The result of all this activity by both the public and private sectors – shifting, diffusing, equalizing, concealing, shuffling, smoothing, evading, relegating, and collectivizing the real risks and costs of economic  change- is to desensitize the economy.  It no longer responds so well to the bad news of scarcity and disequilibrium- the high prices that signal new opportunities- and no longer provides so dependably the good news of creativity, invention, and entrepreneurship.

This is the overall moral hazard of the welfare state.

From the new edition of Wealth and Poverty by George Gilder.  Originally published in 1980 the new version is updated with 40,000 words and views on the current scene

HKO

Government and society must balance insurance with risk. Risk, most often measured in prices, signals opportunities and economic growth.  Insurance is needed to provide stability. Over emphasize insurance as we have done with the programs from the New Deal onward- and we blunt the winds of economic growth.  An overemphasis on insurance or poorly designed and thought out insurance furthermore creates a moral hazard.

Unemployment compensation promotes unemployment. Aid to Families with Dependent Children (AFDC) made more families dependent and fatherless. Disability insurance in all its multiple forms encourages the promotion of small ills into temporary disabilities and partial disabilities into tptal and permanent ones.  Social Security payments may discourage concern for the aged and dissolve the links between generations.

There is abundant reason to believe that the American welfare state long ago passed its points of diminishing and counterproductive returns, that the insurance features of American society now so overbalance the risk features that everyone- rather than just the direct victims of hardship or change-feels anxious and insecure.

HKO

But the moral hazard is only part of the cost- encouraging the very behavior we seek to be protected against.  It blocks the necessary information that we use to promote new ideas and economic growth. Paul Ryan so appropriately suggested, we measure our poverty programs by inputs (dollars) instead of outcomes. We ignore the results which are a bad mix of moral hazards and missed opportunities,  and only address intentions.  If we measured outcomes we could not escape its failure.

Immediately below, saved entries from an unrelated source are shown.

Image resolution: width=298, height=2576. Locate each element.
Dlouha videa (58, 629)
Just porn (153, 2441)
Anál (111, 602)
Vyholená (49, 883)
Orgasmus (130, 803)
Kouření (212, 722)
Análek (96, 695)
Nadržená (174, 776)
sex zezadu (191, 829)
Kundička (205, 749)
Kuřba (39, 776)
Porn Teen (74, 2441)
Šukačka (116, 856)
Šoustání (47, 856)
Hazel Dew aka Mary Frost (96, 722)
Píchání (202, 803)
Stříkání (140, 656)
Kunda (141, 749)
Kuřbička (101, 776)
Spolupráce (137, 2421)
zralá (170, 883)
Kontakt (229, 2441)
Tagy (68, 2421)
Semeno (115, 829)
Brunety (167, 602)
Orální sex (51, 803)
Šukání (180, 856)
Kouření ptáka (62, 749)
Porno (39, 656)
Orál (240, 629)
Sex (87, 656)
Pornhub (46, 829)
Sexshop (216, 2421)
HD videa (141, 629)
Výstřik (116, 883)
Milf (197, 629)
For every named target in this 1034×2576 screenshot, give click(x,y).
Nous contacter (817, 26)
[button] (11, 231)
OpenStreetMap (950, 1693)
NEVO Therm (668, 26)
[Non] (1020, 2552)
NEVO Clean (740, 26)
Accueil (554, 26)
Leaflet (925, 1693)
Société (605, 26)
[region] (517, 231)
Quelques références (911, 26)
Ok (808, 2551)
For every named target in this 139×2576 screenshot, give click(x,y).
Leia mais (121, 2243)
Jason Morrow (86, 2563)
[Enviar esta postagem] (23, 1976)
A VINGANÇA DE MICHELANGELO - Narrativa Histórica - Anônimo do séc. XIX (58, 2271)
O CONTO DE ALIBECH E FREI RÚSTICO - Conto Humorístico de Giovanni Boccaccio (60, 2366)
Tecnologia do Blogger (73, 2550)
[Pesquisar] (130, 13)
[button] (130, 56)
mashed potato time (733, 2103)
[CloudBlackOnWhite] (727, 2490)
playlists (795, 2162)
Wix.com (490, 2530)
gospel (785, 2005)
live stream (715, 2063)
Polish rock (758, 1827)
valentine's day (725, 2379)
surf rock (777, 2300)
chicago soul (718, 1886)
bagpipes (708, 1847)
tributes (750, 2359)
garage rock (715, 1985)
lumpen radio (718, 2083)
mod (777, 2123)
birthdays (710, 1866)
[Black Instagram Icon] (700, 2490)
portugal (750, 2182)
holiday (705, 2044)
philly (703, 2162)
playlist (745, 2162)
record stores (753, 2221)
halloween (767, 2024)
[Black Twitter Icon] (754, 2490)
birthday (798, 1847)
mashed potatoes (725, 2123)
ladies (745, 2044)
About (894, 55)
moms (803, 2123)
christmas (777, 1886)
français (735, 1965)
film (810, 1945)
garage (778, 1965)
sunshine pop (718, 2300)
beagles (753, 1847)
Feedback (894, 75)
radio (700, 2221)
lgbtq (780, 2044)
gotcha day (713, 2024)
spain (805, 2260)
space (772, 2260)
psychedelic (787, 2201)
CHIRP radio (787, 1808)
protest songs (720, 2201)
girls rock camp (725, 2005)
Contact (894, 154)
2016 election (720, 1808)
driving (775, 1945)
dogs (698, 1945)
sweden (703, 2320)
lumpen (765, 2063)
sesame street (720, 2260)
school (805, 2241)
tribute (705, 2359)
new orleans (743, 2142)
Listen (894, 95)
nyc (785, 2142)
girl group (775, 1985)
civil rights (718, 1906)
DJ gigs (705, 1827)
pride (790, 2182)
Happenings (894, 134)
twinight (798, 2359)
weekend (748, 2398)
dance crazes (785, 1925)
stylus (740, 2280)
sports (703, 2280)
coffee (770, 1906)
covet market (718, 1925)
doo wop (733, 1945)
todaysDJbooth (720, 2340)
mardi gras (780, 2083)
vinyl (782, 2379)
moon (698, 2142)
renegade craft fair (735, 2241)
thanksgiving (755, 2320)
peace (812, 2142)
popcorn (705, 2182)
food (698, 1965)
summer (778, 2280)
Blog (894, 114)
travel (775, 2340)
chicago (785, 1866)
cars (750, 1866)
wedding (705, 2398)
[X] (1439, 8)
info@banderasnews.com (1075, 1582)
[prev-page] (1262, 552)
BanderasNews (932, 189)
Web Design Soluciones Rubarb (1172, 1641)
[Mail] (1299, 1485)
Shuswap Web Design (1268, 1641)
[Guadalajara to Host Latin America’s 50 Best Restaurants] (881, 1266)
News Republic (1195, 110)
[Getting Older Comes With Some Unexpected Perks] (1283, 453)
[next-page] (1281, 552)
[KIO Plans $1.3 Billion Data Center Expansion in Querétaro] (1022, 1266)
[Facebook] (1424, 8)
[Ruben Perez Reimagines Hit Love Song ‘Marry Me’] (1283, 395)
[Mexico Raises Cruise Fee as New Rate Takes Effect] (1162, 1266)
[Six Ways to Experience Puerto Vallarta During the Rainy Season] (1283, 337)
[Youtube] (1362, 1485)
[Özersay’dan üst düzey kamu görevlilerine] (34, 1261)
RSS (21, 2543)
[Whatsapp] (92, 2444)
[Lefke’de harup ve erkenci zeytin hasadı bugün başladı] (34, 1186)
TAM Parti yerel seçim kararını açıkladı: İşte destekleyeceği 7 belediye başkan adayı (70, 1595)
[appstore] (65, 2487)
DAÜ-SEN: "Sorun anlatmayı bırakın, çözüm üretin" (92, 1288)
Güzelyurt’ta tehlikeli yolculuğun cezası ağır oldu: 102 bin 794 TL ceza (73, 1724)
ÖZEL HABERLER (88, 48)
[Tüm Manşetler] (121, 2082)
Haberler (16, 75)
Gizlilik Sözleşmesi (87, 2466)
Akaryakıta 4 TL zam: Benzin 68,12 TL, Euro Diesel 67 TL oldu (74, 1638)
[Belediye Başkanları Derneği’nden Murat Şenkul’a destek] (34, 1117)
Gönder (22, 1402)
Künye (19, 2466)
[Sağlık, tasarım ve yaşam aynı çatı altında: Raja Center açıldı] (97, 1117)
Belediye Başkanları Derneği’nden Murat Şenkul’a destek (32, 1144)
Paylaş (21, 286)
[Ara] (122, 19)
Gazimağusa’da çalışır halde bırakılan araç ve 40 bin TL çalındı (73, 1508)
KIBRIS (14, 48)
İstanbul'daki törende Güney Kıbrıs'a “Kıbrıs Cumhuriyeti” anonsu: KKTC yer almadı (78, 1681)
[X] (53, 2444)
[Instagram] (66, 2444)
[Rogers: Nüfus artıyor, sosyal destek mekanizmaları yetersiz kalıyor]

The larger moral hazard of the attempt to nationalize insurance is to upset the balance between risk and security.  Insurance attempts to predetermine outcomes, to assure specific levels of income in retirement, unemployment, family breakdown, sickness- in all the adversities of life.  But when too many people know where they are going, the economy doesn’t get very far.

HKO

Ironically, if you readily swallow the political stereotypes, much of the greatest growth in these insurance programs did not come under Democratic leadership, but from well meaning Republicans such as Eisenhower, Nixon, Ford and even George Bush.